To improve their online campaigns, they need answers to questions that entry-level tools can't provide. It's not enough to simply know how many people a banner ad was served to and how many of them clicked through to the website. They also want to know which creative and which placements are bringing visitors to their websites that convert.
They want to understand in detail where website visitors are coming from – search engines, search advertising, banner ads, email or via social media? What paths are these customers taking to their websites? How often does a visitor come to a website before becoming a customer, and do they use multiple sources?
These are the sort of questions that an enterprise-class web analytics tool can answer, but choosing the right platform can be daunting.
Here are few guidelines to making the right choice:
Ratings from independent analysts
Analysts such as Forrester provide ratings for most of the major web analytics tools in the market. It is worth reading their reports to understand the benefits and drawbacks of a suite users are considering, from an independent expert's perspective. It might also be worth chatting to other users of the product to see what their experiences have been like.
Integration with other platforms
A good web analytics platform needs to integrate easily with other online marketing systems, such as ad servers, email servers, customer relationship management, online reputation management and so on, to give users real intelligence about the success of their online strategies and marketing initiatives.
Ability to import data from multiple sources
The suite should provide users with one place to measure, analyse, and optimise integrated data from all online initiatives across multiple marketing channels. The real power of web analytics is unleashed when it is combined with data from sources such as call centres, above the line marketing and sales.

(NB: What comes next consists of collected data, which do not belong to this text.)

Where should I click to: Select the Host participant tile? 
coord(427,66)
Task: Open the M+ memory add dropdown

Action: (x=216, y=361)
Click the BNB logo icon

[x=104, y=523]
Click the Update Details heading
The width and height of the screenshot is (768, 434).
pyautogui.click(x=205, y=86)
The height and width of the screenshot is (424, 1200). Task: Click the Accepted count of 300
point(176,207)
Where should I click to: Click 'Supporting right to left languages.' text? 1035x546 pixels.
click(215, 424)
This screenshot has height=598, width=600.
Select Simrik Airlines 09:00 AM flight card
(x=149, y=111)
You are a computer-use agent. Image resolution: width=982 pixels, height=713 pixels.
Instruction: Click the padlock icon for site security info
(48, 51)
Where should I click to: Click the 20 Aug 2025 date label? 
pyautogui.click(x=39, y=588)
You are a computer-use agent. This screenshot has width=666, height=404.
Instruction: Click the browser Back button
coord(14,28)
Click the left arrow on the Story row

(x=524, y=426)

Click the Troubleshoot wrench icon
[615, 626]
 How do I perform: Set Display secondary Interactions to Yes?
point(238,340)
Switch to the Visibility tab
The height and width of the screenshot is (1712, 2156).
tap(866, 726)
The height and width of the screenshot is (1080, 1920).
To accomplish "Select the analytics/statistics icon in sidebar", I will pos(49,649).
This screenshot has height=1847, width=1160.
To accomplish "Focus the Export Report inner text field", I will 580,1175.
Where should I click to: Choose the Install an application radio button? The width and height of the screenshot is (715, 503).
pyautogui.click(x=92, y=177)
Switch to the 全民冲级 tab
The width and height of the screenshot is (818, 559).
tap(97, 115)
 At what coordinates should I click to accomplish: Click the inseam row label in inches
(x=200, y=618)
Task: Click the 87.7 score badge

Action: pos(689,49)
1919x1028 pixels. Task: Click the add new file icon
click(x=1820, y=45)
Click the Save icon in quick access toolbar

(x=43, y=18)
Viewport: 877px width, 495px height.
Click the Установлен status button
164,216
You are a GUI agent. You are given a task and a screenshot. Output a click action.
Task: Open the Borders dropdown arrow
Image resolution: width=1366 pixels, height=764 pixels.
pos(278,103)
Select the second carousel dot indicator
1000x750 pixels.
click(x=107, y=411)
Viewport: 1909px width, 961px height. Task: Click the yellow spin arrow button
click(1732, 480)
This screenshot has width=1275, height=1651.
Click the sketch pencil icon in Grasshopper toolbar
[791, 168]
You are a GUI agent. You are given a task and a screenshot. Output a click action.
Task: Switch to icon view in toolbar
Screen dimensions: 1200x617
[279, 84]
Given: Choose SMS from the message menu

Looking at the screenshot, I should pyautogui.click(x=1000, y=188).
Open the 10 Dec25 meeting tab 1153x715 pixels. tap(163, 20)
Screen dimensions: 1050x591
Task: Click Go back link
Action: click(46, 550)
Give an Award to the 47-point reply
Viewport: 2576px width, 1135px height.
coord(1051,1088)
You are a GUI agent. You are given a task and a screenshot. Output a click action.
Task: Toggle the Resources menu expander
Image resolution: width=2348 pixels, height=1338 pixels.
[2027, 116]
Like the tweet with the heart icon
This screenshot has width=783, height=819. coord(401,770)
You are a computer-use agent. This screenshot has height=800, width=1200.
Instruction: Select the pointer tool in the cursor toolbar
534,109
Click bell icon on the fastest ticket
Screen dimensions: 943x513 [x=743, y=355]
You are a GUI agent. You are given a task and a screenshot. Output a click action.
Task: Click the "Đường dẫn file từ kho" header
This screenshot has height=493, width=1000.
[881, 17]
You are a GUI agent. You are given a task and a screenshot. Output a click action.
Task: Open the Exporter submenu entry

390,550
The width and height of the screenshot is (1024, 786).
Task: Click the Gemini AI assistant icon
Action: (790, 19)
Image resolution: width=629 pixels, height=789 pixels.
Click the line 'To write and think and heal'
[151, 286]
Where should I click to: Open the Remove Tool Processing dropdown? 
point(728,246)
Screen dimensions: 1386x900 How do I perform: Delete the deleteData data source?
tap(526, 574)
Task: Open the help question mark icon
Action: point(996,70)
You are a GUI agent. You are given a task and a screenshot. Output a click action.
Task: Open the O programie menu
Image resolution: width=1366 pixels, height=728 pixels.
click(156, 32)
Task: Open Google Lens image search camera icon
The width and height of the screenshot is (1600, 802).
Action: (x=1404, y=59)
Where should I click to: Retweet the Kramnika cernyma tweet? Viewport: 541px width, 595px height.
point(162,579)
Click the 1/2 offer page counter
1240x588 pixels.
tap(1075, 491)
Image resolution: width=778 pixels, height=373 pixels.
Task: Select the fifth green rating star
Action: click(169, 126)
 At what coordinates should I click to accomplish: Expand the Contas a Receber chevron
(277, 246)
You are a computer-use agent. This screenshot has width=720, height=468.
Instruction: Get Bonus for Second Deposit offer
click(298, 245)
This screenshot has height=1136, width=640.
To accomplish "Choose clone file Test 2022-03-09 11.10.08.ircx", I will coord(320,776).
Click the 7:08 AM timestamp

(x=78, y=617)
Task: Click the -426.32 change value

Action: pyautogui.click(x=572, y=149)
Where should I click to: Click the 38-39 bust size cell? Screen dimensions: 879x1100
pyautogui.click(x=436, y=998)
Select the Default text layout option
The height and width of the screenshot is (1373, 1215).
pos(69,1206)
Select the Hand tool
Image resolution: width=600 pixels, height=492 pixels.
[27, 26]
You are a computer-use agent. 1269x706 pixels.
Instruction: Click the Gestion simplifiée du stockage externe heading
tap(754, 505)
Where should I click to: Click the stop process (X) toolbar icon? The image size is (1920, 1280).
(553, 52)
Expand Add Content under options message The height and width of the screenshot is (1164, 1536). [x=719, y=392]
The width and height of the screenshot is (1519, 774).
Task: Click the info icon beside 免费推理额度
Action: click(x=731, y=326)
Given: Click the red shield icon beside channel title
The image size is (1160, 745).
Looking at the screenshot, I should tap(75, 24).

This can provide invaluable insight into how offline marketing is affecting online sales, or how online ads are affecting a business's call centre, for example.
The product roadmap
In a field that moves as fast as online marketing, users want to know that any product they invest in has a clear roadmap into the future. Is the web analytics suite ready today to track mobile, video and Flash engagements in a meaningful manner? How sophisticated are its mobile capabilities, and what plans does the vendor have to improve metrics for the mobile Internet going into the future?
Those questions might not matter right now, but they certainly will in time.
Data analysis capabilities
Users need a tool that has sophisticated analysis capabilities if they are to make the most of web analytics data. Can it track multiple variables and allow them to test how they impact on each other? Can a user easily segment their data according to the metrics that matter most to them? And what sort of drill-down and reporting features does it offer?
Closing words
A few other general principles when choosing a web analytics suite include looking for one that offers easy deployment, flexibility and scalability to cater for growth and change in a user's business, as well as ease of use for the end-user community. However, don't forget about change management and training. The best web analytics platform is only as good as the person who is using it.